2.4. Pengertian Katekisasi dan Sidi
Kata katekisasi berasal dari bahasa Yunani, yakni: ‘katekhein’ yang berarti ‘mengajar, memberi instruksi dan memberikan pelayanan ajaran agama Kristen’. Istilah katekisasi juga berasal dari bahasa Latin, yakni: ‘catechesis’ yang berarti ‘pengajaran agama’.[18] Dalam Kamus Besar Bahasa Indonesia, katekisasi adalah pelajaran dalam ilmu agama Kristen dan sidi adalah anggota yang sah dari gereja.[19] Dalam pemakaiannya, kata katekisasi berarti pelajaran atau pengajaran, dan Katekisasi dianggap gereja sebagai salah satu tugas yang terpenting dan berdasarkan penugasan Kristus kepada Para Rasul dan pengganti-pengganti mereka yaitu untuk mengajar segala bangsa melakukan segala sesuatu yang telah diperintahkan-Nya (Mat. 28: 20).[20] Katekisasi adalah jalan yang mengantar kita kepada pintu gereja. Gembala-gembala jemaatlah yang menjadi penunggu pintu itu.[21] Dimana tugas itu merupakan tanggung jawab yang berat, kerena merekalah yang bertanggungjawab dalam menumbuhkan iman dan juga meneguhkan iman percaya domba-dombanya (jemaat-jemaatnya terkhusus kaum pemuda).
Secara historis kata sidi sulit ditelusuri asal-usulnya. Dalam bahasa Sansekerta, kata sidi berarti “penuh, purnama, sempurna, atau dewasa”. Pemakaian istilah peneguhan sidi atau naik sidi berawal pada gereja-gereja di Indonesia yang berlatarbelakang Belanda. Awalnya gereja-gereja berlatarbelakang Jerman menggunakan istilah “konfirmasi”, yang berasal dari kata Latin yakni confirmatio (bahasa Inggris: confirmation), yang artinya peneguhan atau penguatan.[22] Dengan demikian, Katekisasi Sidi adalah pengajaran peneguhan atau pengajaran penguatan. Dalam mengikuti Katekisasi Sidi, murid akan menerima peneguhan atau penguatan sehingga penuh, purnama, sempurna, atau dewasa. Adapun pengajar Katekisasi Sidi disebut “Katekis” atau “Katekhet”. Murid Katekisasi Sidi disebut “Katekisan” atau “Katekumen”. Sementara proses belajar mengajar disebut proses “Kateketis”.[23]
2.4.1.      Katekisasi Dalam Alkitab
2.4.1.1. Katekisasi Dalam Perjanjian Lama
Katekese gerejawi berasal dari Israel.

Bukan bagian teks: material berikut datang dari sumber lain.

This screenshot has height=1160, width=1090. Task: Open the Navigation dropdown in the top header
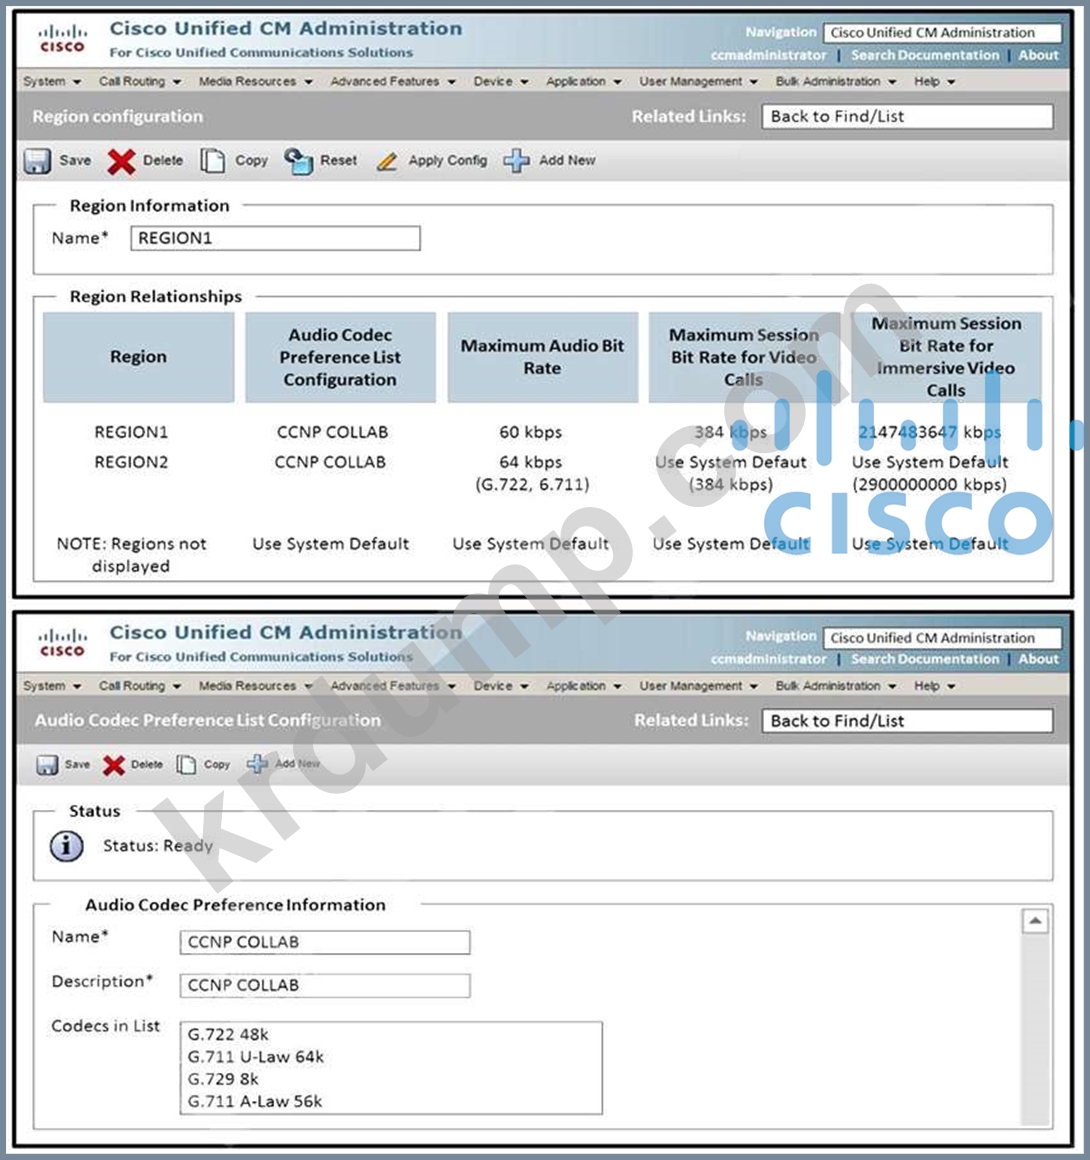[x=941, y=33]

Dalam Ulangan 6:20-25 dan Mazmur 78:1-7 kita membaca, bahwa kepada orangtua ditugaskan untuk memberikan pengajaran tentang “perbuatan-perbuatan Allah yang besar”. Mereka harus mewariskan kepada anak-anak mereka apa yang telah diajarkan oleh orangtua mereka sebelumnya. Maksudnya adalah dengan jalan memberikan pengajaran secara lisan, tradisi tentang perbuatan-perbuatan Allah yang besar diteruskan dari generasi ke generasi.[24] Dalam agama Yahudi tiap-tiap anak yang usianya genap dua belas tahun menjadi “anak taurat (bar-mitswa)”, yakni ia mulai dianggap sebagai anggota yang bertanggungjawab dari umat Israel. Anak-anak itu sudah dididik cukup lama dan sungguh; sekarang mereka sendiri harus melakukan hukum-hukum Taurat dengan penuh tanggung jawab terhadap Tuhan dan masyarakat Yahudi.[25]

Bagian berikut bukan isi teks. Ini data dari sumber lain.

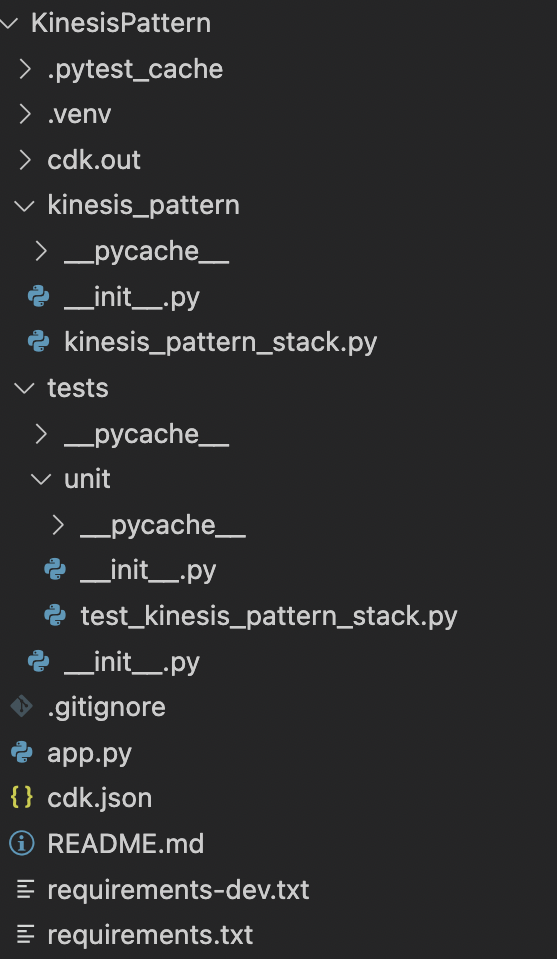Click the Python icon beside kinesis_pattern_stack.py
The height and width of the screenshot is (959, 557).
point(39,342)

2.4.1.2. Katekisasi Dalam Perjanjian Baru
Pada permulaan periode ini katekese gerejawi masih sangat sederhana. Ia belum mengandung semua unsur tradisional dengan lengkap. Unsur pengakuan iman (credo) misalnya tidak lebih panjang daripada pengakuan bahwa “Yesus adalah Tuhan” (bnd. 1 Kor. 12:3 dan Flp. 2:11). Dalam perkembangan selanjutnya, timbul unsur-unsur rumusan pengakuan yang agak panjang dan lengkap diantaranya ialah 1 Tim. 3:16. Disamping credo, bimbingan atau pengajaran etis mengambil tempat yang penting dalam katekese Jemaat-jemaat Purba. Sebagai buktinya adalah paranese dalam PB (salah satunya, Ibr. 6:1-2). Selain hal itu, doa merupakan salah satu unsur penting dari katekese Jemaat Purba. Hal itu nyata dari bentuk yang tetap dari doa Bapa Kami (Mat. 6:9-15 dan Luk. 11:2-4).[26]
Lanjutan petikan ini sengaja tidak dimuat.